El año pasado, Bogotá afrontó una de las crisis por agua más fuerte de su historia, debido al fuerte verano que, además de sequía, produjo múltiples incendios forestales.
Frente a este panorama, la alcaldía decidió implementar medidas como el racionamiento de agua, con el objetivo de no poner en riesgo el suministro del líquido.
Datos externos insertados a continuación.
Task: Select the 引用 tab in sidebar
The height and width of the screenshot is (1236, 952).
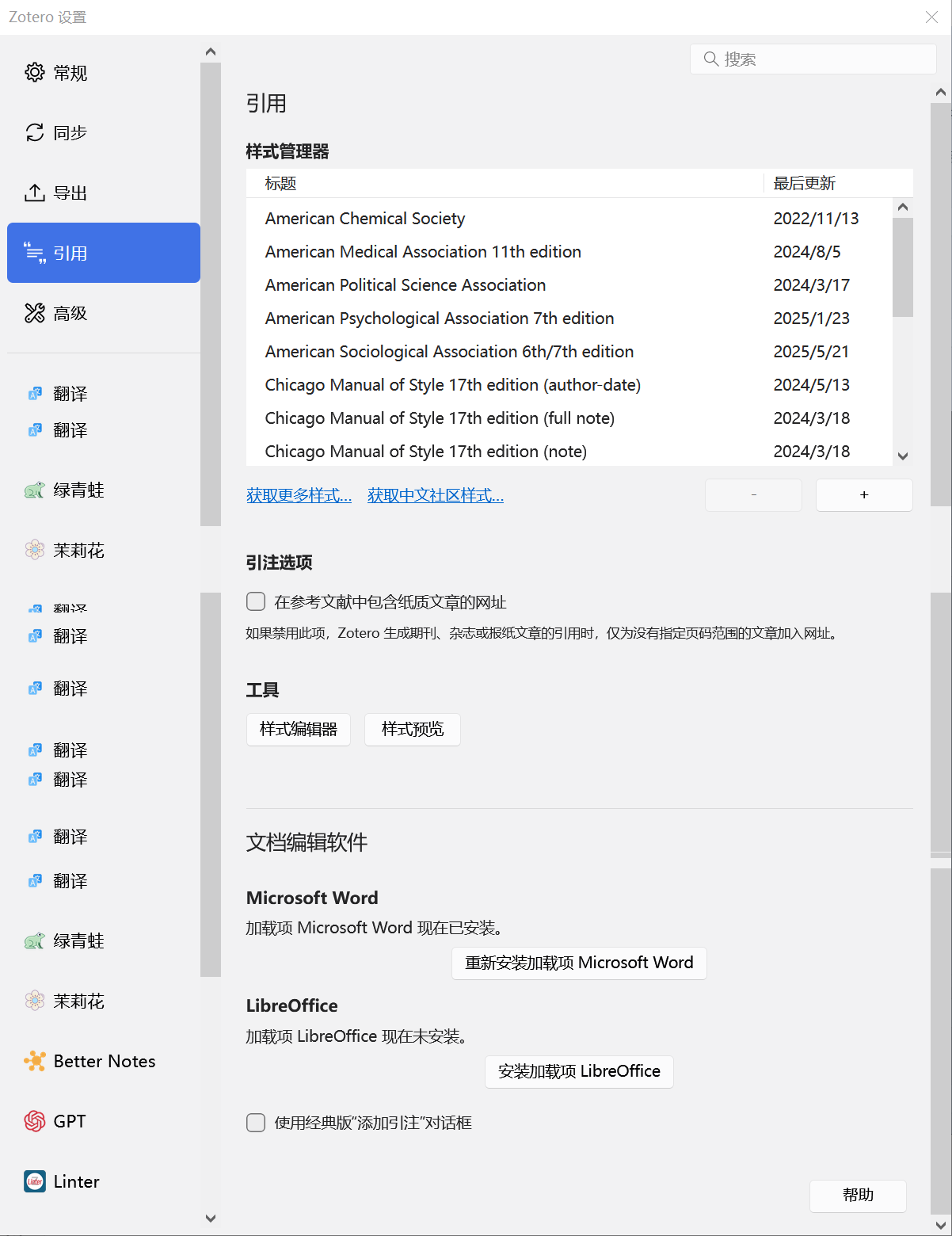Action: [x=103, y=254]
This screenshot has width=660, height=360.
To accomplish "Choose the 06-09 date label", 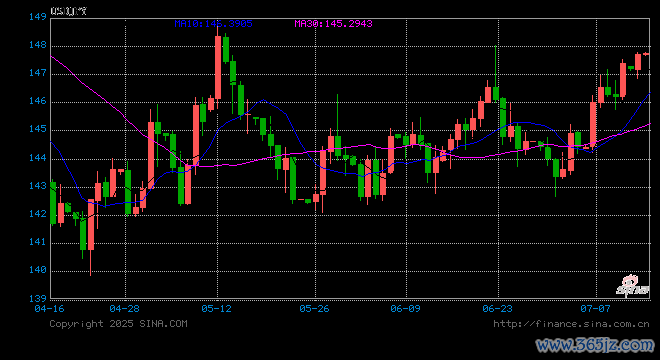I will coord(405,309).
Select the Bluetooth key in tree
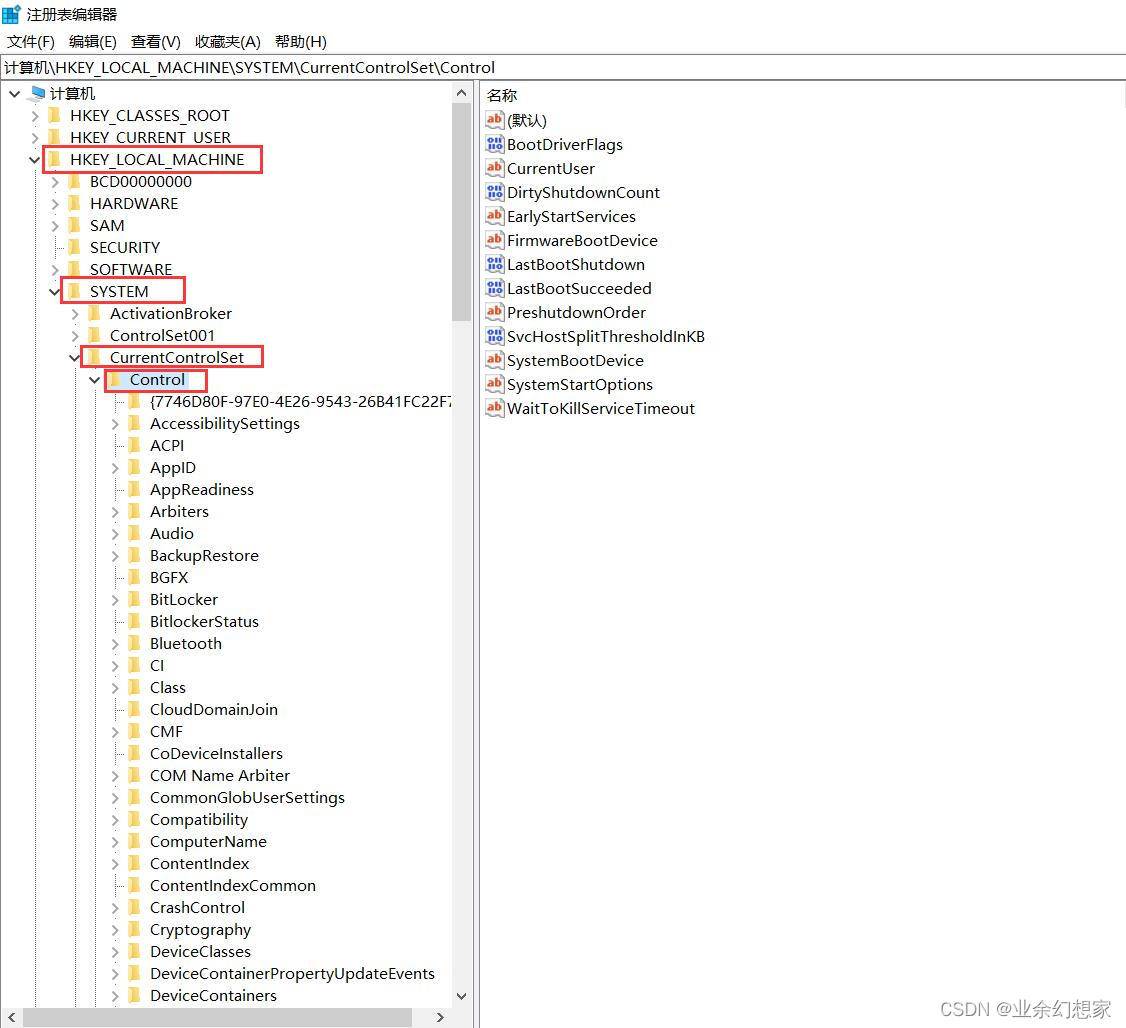This screenshot has height=1028, width=1126. click(x=185, y=643)
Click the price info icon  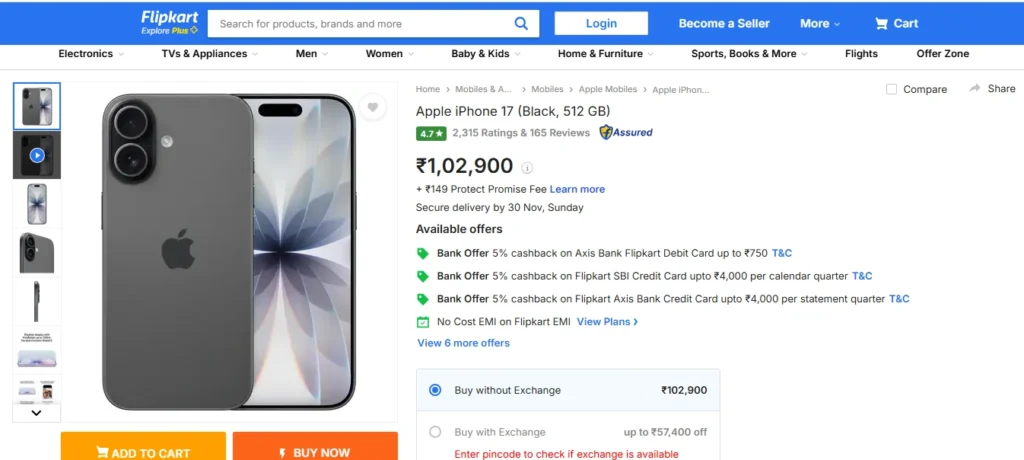click(527, 168)
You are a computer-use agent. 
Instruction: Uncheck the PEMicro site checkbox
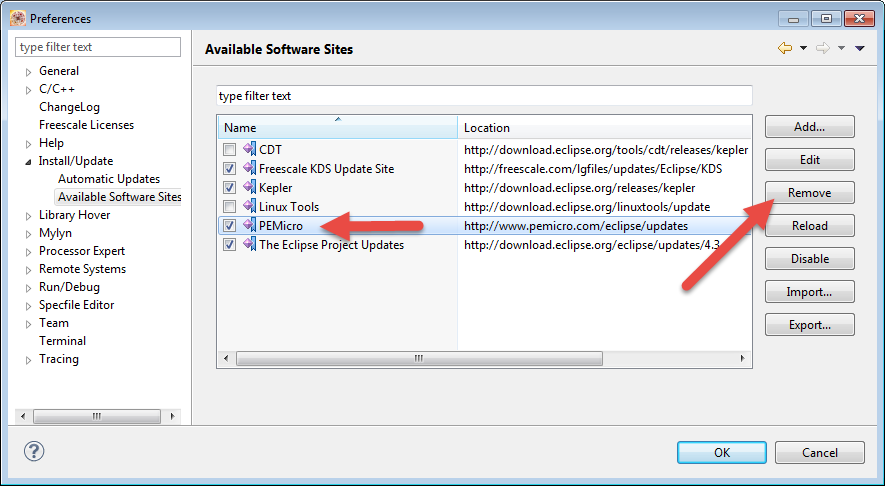(x=230, y=226)
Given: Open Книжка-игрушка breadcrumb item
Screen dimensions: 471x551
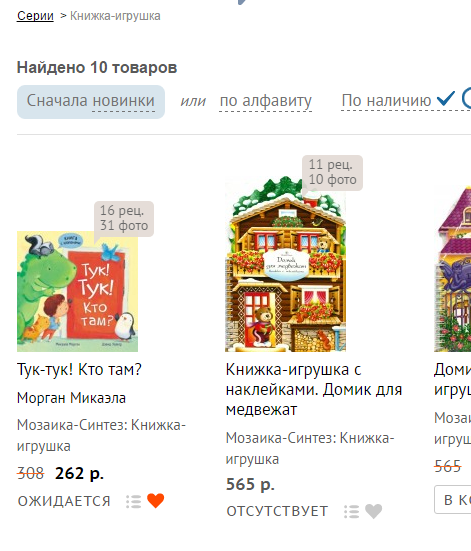Looking at the screenshot, I should [115, 16].
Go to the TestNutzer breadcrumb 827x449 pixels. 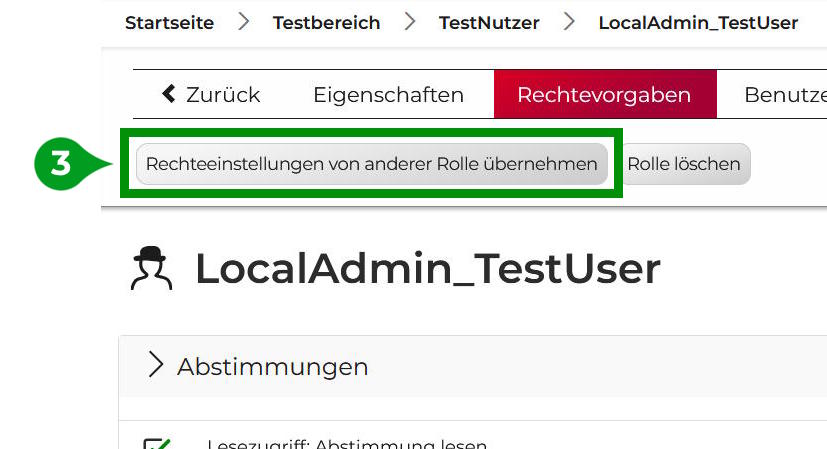point(489,23)
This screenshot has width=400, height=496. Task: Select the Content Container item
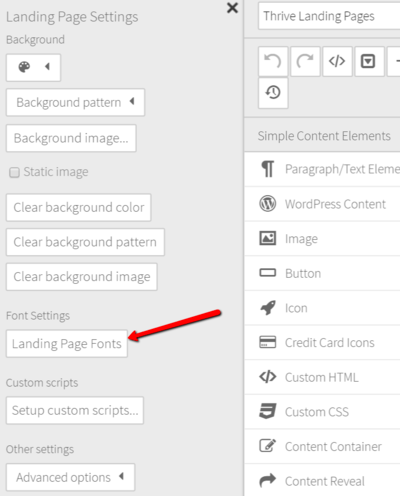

Sin embargo, dicha crisis fue superada y la restricción fue levantada.
Pese a que hace meses se normalizó la situación con el agua, la ciudad aún estaría expuesta a un nuevo racionamiento en 2026. Así lo advirtió el concejal Marco Acosta durante un debate de control político sobre seguridad hídrica, en el que expuso varios factores que, de no ser atendidos a tiempo, pondrían en riesgo el suministro para millones de personas en la ciudad y municipios vecinos.
Acosta sostuvo que la mejoría que se ha visto en los últimos meses no debe interpretarse como una solución definitiva, pues, según él, la ciudad sigue dependiendo en exceso del Sistema Chingaza.
Dependencia del Sistema Chingaza y señales de alerta
Uno de los principales puntos del debate fue la alta dependencia del abastecimiento en el Sistema Chingaza, que provee cerca del 70 % del agua potable que consume Bogotá. Según los datos presentados por el concejal, este sistema registra un nivel promedio cercano al 67 % de su capacidad, con una tendencia descendente, pese a atender diariamente a más de seis millones de personas.
Acosta señaló que confiar en las lluvias que caen en la ciudad puede ser un camino equivocado, ya que el comportamiento climático en el Parque Nacional Natural Chingaza no siempre es el mismo que el de la capital.
“Bogotá no puede seguir esperando a que llueva. La recuperación temporal de los embalses no garantiza seguridad hídrica. Si no se toman medidas preventivas hoy, en 2026 podríamos enfrentar nuevamente racionamientos”, afirmó el concejal.
Robo de agua: un problema que agrava la crisis
Otro de los aspectos que encendió las alertas fue el aumento del hurto de agua en la ciudad. Esta práctica ilegal, además de generar pérdidas económicas, afecta la presión del servicio y debilita la infraestructura del Acueducto de Bogotá.
Las cifras compartidas muestran un incremento del 66 % en los procesos penales por defraudación de fluidos durante 2025. En el mismo periodo, el las pérdidas por este fraude pasaron de $9.159 millones en 2024 a $16.582 millones. Solo en noviembre de 2025, se gestionaron más de $4.181 millones por agua no registrada, mientras que la Empresa de Acueducto y Alcantarillado de Bogotá logró recuperar seis millones de metros cúbicos de agua, un 48 % más que el año anterior.
Fontibón, Teusaquillo, Barrios Unidos, Kennedy y Engativá figuran entre las localidades con mayor número de estos casos, asociados a prácticas como conexiones irregulares, manipulación de medidores y venta ilegal de agua.
“Mientras millones de bogotanos ahorraban agua durante el racionamiento, unos pocos se la robaban. Eso es inaceptable y debe enfrentarse con más control y sanciones ejemplares”, señaló Acosta.
Concejal pide fortalecer los controles
El concejal también cuestionó la ausencia de una matriz de riesgo hídrico, los retrasos en proyectos de reutilización de aguas lluvias y residuales, y la falta de una estrategia clara frente al crecimiento urbano y los nuevos desarrollos de vivienda.
En ese sentido, hizo un llamado a fortalecer el control contra el robo de agua, reducir las pérdidas técnicas en redes con más de cuatro décadas de antigüedad, diversificar las fuentes de abastecimiento y avanzar hacia una planeación preventiva con enfoque regional.
“La seguridad hídrica no se improvisa. O actuamos ahora con decisiones técnicas, control real y corresponsabilidad ciudadana, o Bogotá volverá a abrir la llave y no encontrar agua”, concluyó el concejal Marco Acosta.